Plan for social care pay agreements
The recently passed Employment Rights Act 2025 provides for the government to create the ASCNB - a body that must have representation from employers and unions - to negotiate fair pay agreements, in order to raise terms and conditions across adult social care.
Under the legislation, any agreement made by the body would have to be signed off by ministers and then set out in regulations, which would be binding on employers and enforced by a new Fair Work Agency.
The DHSC envisages agreements taking place annually and has allocated £500m to councils to meet the additional costs to them them, in provider fees, of the first deal, in 2028-29. The sum has been widely condemned as inadequate by sector bodies.

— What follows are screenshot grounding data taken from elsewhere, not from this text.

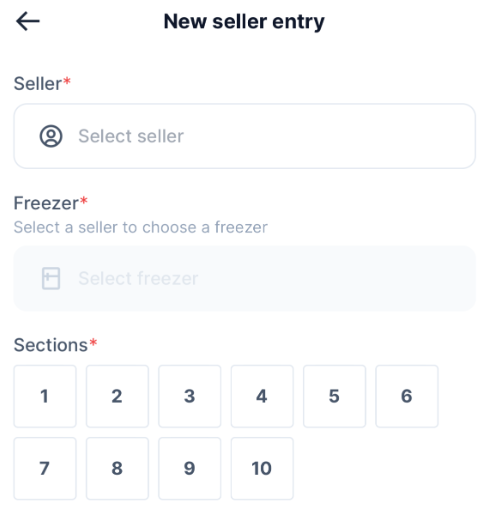
Task: Toggle section 2
Action: tap(117, 396)
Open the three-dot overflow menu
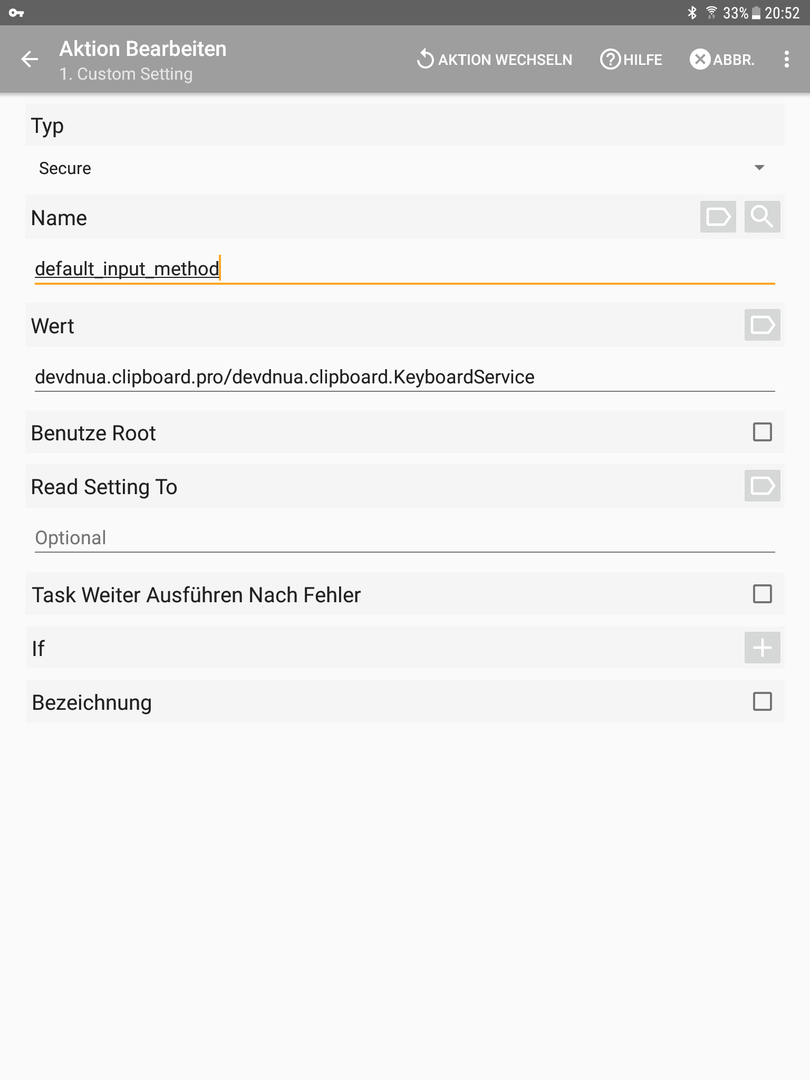 (786, 59)
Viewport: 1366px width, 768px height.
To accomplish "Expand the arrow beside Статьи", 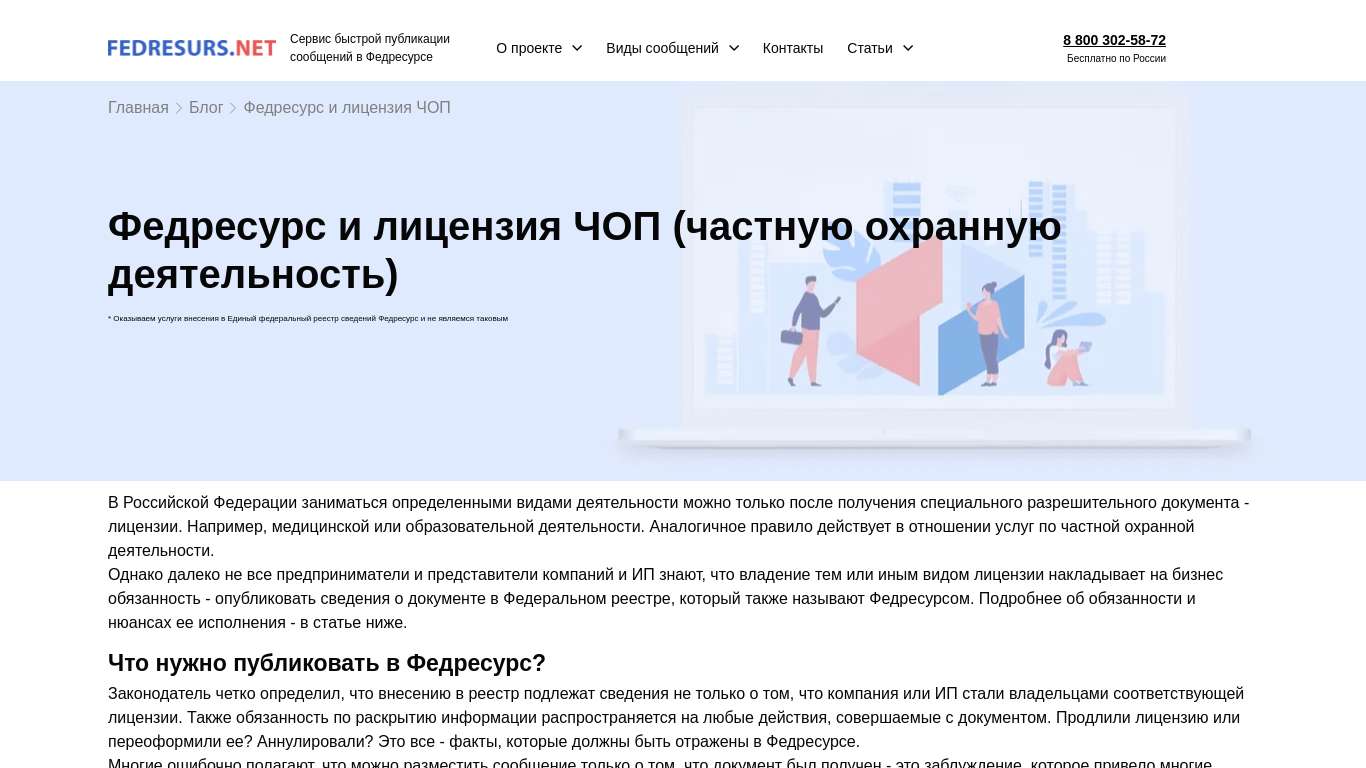I will pyautogui.click(x=908, y=48).
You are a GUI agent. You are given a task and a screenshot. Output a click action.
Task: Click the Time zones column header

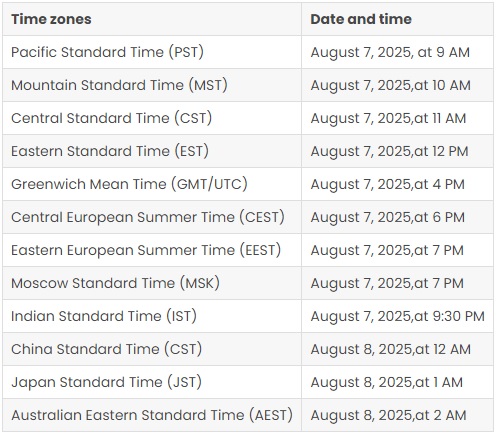[x=152, y=19]
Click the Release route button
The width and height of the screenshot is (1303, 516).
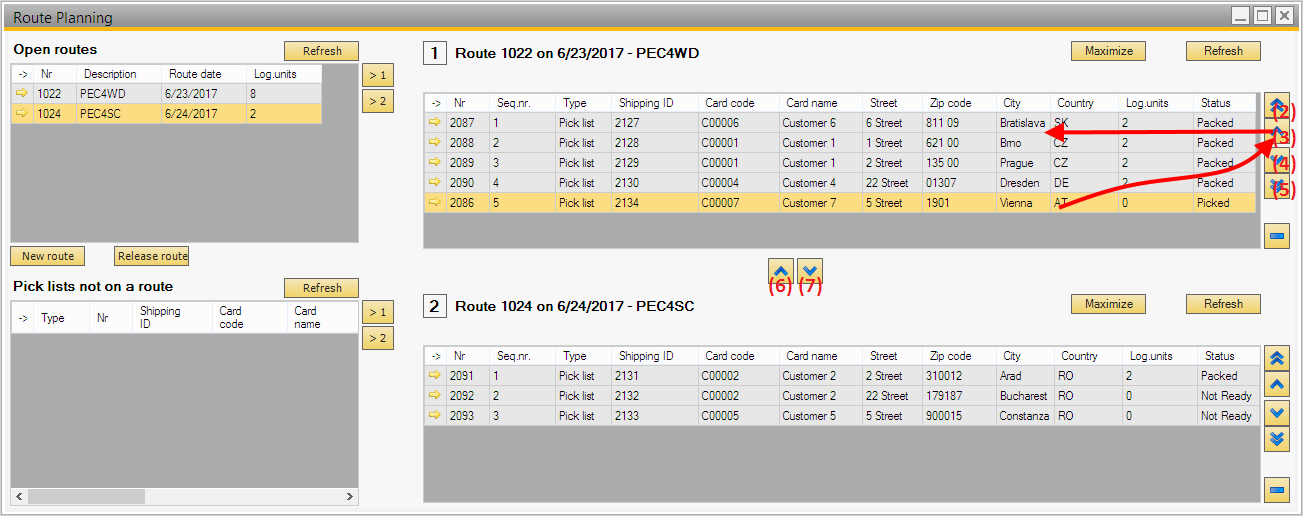(152, 256)
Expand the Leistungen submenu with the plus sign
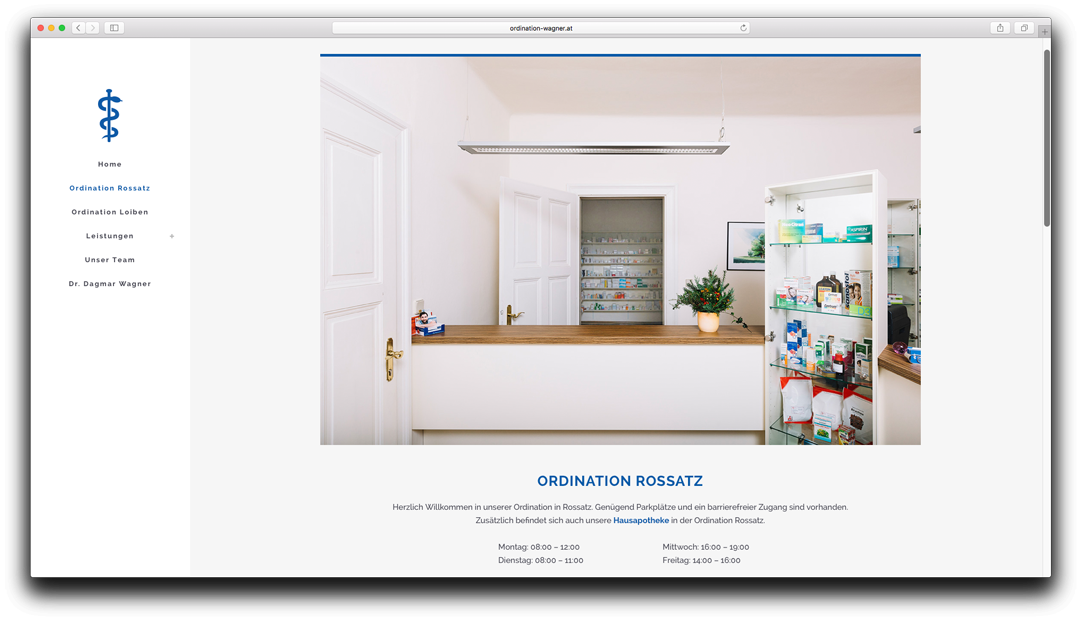 (172, 236)
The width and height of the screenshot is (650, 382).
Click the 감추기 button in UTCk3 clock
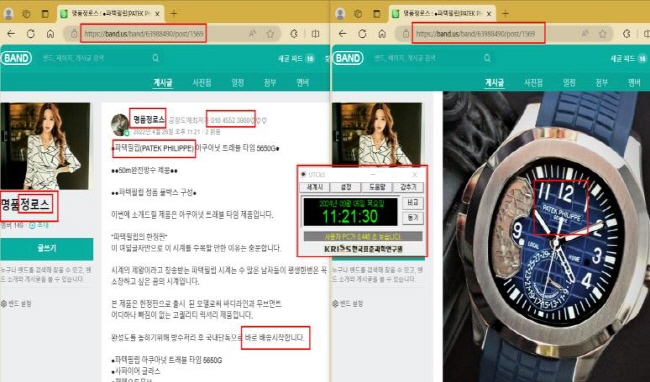[408, 187]
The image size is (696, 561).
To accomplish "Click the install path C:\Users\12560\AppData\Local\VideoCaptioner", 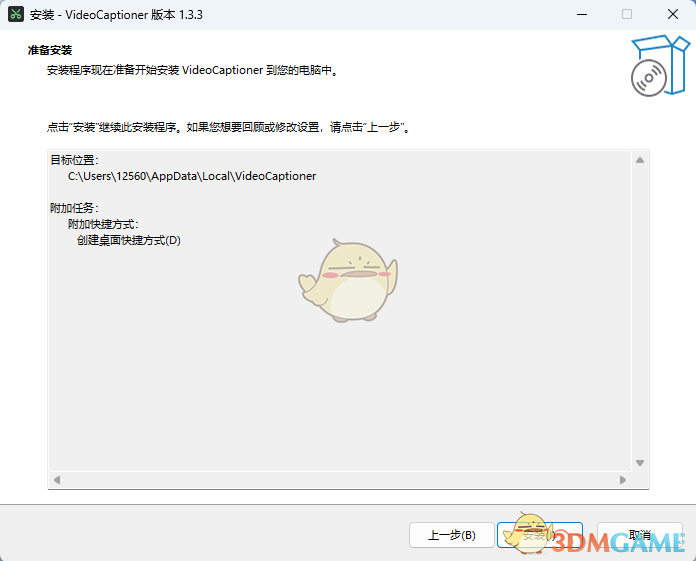I will 192,176.

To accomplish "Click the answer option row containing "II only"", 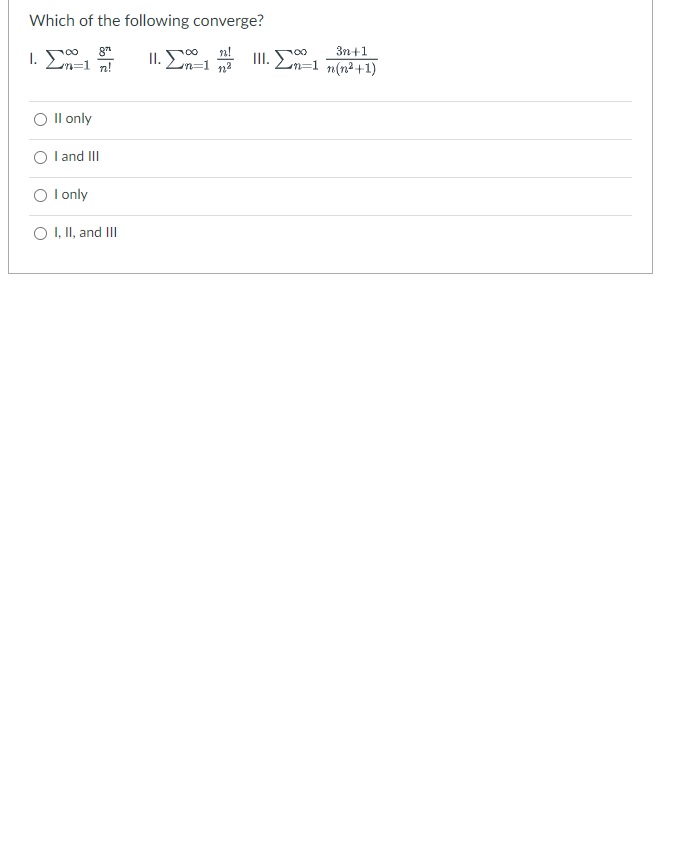I will coord(330,118).
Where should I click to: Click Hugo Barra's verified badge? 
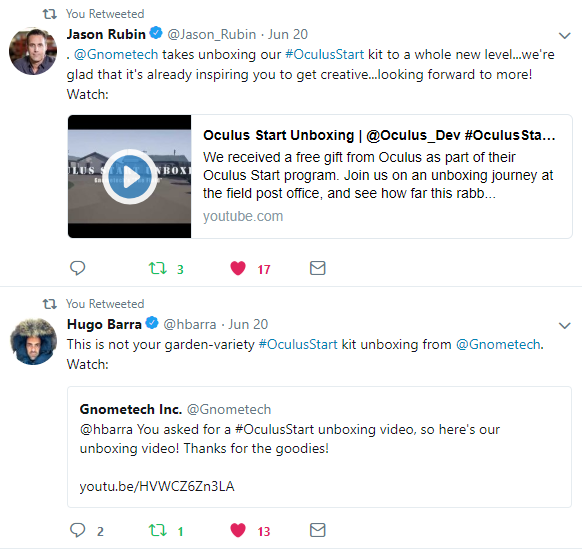(x=152, y=323)
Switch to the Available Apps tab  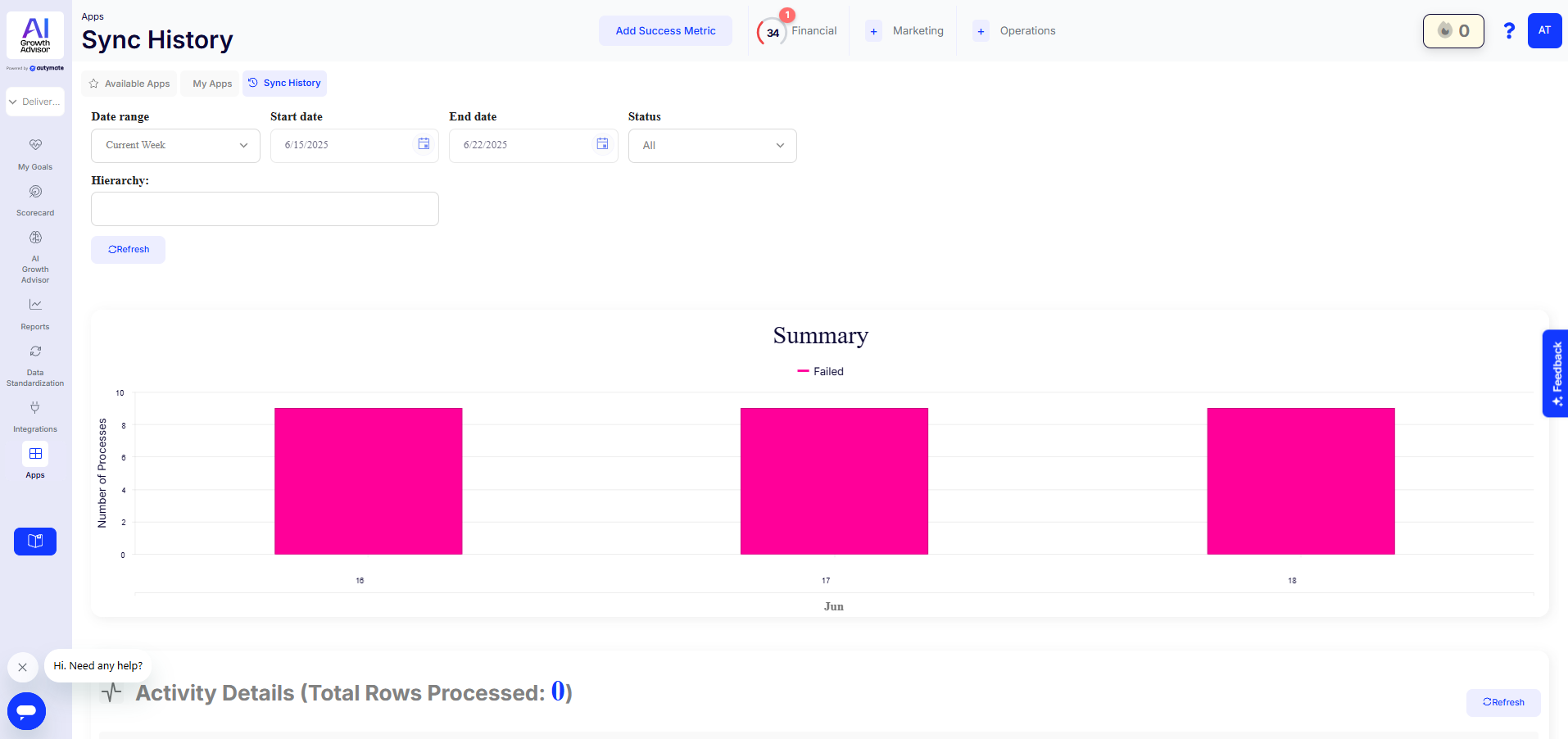pyautogui.click(x=129, y=84)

DHSC seeks views on council and NHS staff
One of the questions posed in the consultation was whether council and NHS adult social care staff should be within the ASCNB's remit, or whether agreements should purely cover independent sector staff and personal assistants (PAs) employed by direct payment users.
The DHSC said that including council and NHS staff could support the unification of the workforce and the standardisation of training.
However, against this, it said that, with finite resources available to implement agreements, it may be preferable to limit them, at least initially, to staff not already covered by national agreements on their terms and conditions.
NHS social care staff are covered by Agenda for Change contracts, changes to which are typically negotiated by employers and unions through the NHS Staff Council, with annual pay settlements set by the DHSC on the advice of the NHS Pay Review Body.
And terms and conditions for the vast majority of council care staff are determined by the National Joint Council for Local Government Services (NJC) 'green book', with annual pay settlements negotiated by employers and unions through the NJC.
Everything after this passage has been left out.